WORK TASK
A word-for-word transcription of the records is required.
(Beginning of PROVIDED RECORDS)
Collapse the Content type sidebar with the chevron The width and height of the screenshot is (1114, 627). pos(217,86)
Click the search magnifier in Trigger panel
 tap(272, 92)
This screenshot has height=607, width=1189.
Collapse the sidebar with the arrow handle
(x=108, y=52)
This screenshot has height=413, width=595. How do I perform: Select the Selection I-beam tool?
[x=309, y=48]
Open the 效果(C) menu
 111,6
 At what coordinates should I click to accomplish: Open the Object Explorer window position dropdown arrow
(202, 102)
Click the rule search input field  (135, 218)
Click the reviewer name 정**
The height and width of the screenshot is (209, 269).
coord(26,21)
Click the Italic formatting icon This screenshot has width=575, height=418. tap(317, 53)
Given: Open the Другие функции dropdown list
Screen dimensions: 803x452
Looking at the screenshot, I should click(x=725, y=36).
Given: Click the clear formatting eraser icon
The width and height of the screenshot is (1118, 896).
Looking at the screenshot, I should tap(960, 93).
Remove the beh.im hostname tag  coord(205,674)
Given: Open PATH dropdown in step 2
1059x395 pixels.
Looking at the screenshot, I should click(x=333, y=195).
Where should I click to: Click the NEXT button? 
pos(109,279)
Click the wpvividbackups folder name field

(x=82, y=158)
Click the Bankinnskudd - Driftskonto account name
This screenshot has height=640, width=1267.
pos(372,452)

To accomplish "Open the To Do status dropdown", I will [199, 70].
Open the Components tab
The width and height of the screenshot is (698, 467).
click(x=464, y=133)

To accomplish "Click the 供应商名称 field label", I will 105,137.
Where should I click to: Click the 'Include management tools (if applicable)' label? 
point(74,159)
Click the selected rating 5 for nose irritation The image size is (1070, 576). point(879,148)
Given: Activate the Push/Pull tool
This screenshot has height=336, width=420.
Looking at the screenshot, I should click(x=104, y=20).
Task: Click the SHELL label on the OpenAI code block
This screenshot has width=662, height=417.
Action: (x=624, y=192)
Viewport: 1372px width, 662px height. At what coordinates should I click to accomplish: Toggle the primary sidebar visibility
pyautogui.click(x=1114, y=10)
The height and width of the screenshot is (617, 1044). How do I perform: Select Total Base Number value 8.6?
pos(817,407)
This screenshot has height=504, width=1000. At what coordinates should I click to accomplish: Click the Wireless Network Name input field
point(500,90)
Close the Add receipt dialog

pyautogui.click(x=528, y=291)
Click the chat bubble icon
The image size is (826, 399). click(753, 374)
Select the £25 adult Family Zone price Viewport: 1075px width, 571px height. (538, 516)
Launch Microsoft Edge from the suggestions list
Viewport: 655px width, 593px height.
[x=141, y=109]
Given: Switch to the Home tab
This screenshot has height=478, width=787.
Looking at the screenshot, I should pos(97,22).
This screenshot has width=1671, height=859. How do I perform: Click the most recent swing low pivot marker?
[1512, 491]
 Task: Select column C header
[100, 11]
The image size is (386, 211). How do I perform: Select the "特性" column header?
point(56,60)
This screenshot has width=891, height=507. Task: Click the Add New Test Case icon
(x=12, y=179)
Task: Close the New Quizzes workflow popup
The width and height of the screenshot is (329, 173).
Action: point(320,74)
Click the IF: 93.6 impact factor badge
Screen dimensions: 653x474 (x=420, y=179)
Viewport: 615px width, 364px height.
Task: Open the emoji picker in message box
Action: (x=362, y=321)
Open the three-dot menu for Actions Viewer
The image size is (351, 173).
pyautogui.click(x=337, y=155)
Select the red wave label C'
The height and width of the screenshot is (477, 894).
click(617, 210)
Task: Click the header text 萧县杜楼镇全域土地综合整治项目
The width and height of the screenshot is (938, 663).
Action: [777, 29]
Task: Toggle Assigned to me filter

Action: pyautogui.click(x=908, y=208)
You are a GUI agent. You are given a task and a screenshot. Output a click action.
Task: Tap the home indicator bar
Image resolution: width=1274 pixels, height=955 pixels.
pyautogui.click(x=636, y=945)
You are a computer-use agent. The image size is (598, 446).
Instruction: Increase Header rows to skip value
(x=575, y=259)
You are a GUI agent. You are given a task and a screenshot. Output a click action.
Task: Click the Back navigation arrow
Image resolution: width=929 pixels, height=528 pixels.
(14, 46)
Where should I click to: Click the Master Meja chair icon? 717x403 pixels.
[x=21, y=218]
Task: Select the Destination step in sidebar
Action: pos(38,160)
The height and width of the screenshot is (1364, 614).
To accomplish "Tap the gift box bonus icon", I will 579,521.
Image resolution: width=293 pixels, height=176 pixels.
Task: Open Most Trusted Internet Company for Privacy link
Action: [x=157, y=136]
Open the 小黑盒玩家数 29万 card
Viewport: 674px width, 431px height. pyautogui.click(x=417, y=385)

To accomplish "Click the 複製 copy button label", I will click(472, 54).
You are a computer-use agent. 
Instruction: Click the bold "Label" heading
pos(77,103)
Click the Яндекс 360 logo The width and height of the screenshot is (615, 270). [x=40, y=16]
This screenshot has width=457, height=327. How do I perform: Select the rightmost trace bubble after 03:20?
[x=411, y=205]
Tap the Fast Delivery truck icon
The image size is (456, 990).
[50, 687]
(End of PROVIDED RECORDS)
RESULT OF THIS EXERCISE
Collapse the Content type sidebar with the chevron The width and height of the screenshot is (1114, 627). pos(217,86)
Click the search magnifier in Trigger panel
 tap(272, 92)
This screenshot has height=607, width=1189.
Collapse the sidebar with the arrow handle
(x=108, y=52)
This screenshot has height=413, width=595. How do I perform: Select the Selection I-beam tool?
[x=309, y=48]
Open the 效果(C) menu
 111,6
 At what coordinates should I click to accomplish: Open the Object Explorer window position dropdown arrow
(202, 102)
Click the rule search input field  (135, 218)
Click the reviewer name 정**
The height and width of the screenshot is (209, 269).
coord(26,21)
Click the Italic formatting icon This screenshot has width=575, height=418. tap(317, 53)
Given: Open the Другие функции dropdown list
Screen dimensions: 803x452
Looking at the screenshot, I should click(x=725, y=36).
Given: Click the clear formatting eraser icon
The width and height of the screenshot is (1118, 896).
Looking at the screenshot, I should tap(960, 93).
Remove the beh.im hostname tag  coord(205,674)
Given: Open PATH dropdown in step 2
1059x395 pixels.
Looking at the screenshot, I should click(x=333, y=195).
Where should I click to: Click the NEXT button? 
pos(109,279)
Click the wpvividbackups folder name field

(x=82, y=158)
Click the Bankinnskudd - Driftskonto account name
This screenshot has height=640, width=1267.
pos(372,452)

To accomplish "Open the To Do status dropdown", I will [199, 70].
Open the Components tab
The width and height of the screenshot is (698, 467).
click(x=464, y=133)

To accomplish "Click the 供应商名称 field label", I will 105,137.
Where should I click to: Click the 'Include management tools (if applicable)' label? 
point(74,159)
Click the selected rating 5 for nose irritation The image size is (1070, 576). point(879,148)
Given: Activate the Push/Pull tool
This screenshot has height=336, width=420.
Looking at the screenshot, I should click(x=104, y=20).
Task: Click the SHELL label on the OpenAI code block
This screenshot has width=662, height=417.
Action: (x=624, y=192)
Viewport: 1372px width, 662px height. At what coordinates should I click to accomplish: Toggle the primary sidebar visibility
pyautogui.click(x=1114, y=10)
The height and width of the screenshot is (617, 1044). How do I perform: Select Total Base Number value 8.6?
pos(817,407)
This screenshot has height=504, width=1000. At what coordinates should I click to accomplish: Click the Wireless Network Name input field
point(500,90)
Close the Add receipt dialog

pyautogui.click(x=528, y=291)
Click the chat bubble icon
The image size is (826, 399). click(753, 374)
Select the £25 adult Family Zone price Viewport: 1075px width, 571px height. (538, 516)
Launch Microsoft Edge from the suggestions list
Viewport: 655px width, 593px height.
[x=141, y=109]
Given: Switch to the Home tab
This screenshot has height=478, width=787.
Looking at the screenshot, I should pos(97,22).
This screenshot has width=1671, height=859. How do I perform: Click the most recent swing low pivot marker?
[1512, 491]
 Task: Select column C header
[100, 11]
The image size is (386, 211). How do I perform: Select the "特性" column header?
point(56,60)
This screenshot has width=891, height=507. Task: Click the Add New Test Case icon
(x=12, y=179)
Task: Close the New Quizzes workflow popup
The width and height of the screenshot is (329, 173).
Action: point(320,74)
Click the IF: 93.6 impact factor badge
Screen dimensions: 653x474 (x=420, y=179)
Viewport: 615px width, 364px height.
Task: Open the emoji picker in message box
Action: (x=362, y=321)
Open the three-dot menu for Actions Viewer
The image size is (351, 173).
pyautogui.click(x=337, y=155)
Select the red wave label C'
The height and width of the screenshot is (477, 894).
click(617, 210)
Task: Click the header text 萧县杜楼镇全域土地综合整治项目
The width and height of the screenshot is (938, 663).
Action: [777, 29]
Task: Toggle Assigned to me filter

Action: pyautogui.click(x=908, y=208)
You are a GUI agent. You are given a task and a screenshot. Output a click action.
Task: Tap the home indicator bar
Image resolution: width=1274 pixels, height=955 pixels.
pyautogui.click(x=636, y=945)
You are a computer-use agent. The image size is (598, 446).
Instruction: Increase Header rows to skip value
(x=575, y=259)
You are a GUI agent. You are given a task and a screenshot. Output a click action.
Task: Click the Back navigation arrow
Image resolution: width=929 pixels, height=528 pixels.
(14, 46)
Where should I click to: Click the Master Meja chair icon? 717x403 pixels.
[x=21, y=218]
Task: Select the Destination step in sidebar
Action: pos(38,160)
The height and width of the screenshot is (1364, 614).
To accomplish "Tap the gift box bonus icon", I will 579,521.
Image resolution: width=293 pixels, height=176 pixels.
Task: Open Most Trusted Internet Company for Privacy link
Action: [x=157, y=136]
Open the 小黑盒玩家数 29万 card
Viewport: 674px width, 431px height. pyautogui.click(x=417, y=385)

To accomplish "Click the 複製 copy button label", I will click(472, 54).
You are a computer-use agent. 
Instruction: Click the bold "Label" heading
pos(77,103)
Click the Яндекс 360 logo The width and height of the screenshot is (615, 270). [x=40, y=16]
This screenshot has width=457, height=327. How do I perform: Select the rightmost trace bubble after 03:20?
[x=411, y=205]
Tap the Fast Delivery truck icon
The image size is (456, 990).
[50, 687]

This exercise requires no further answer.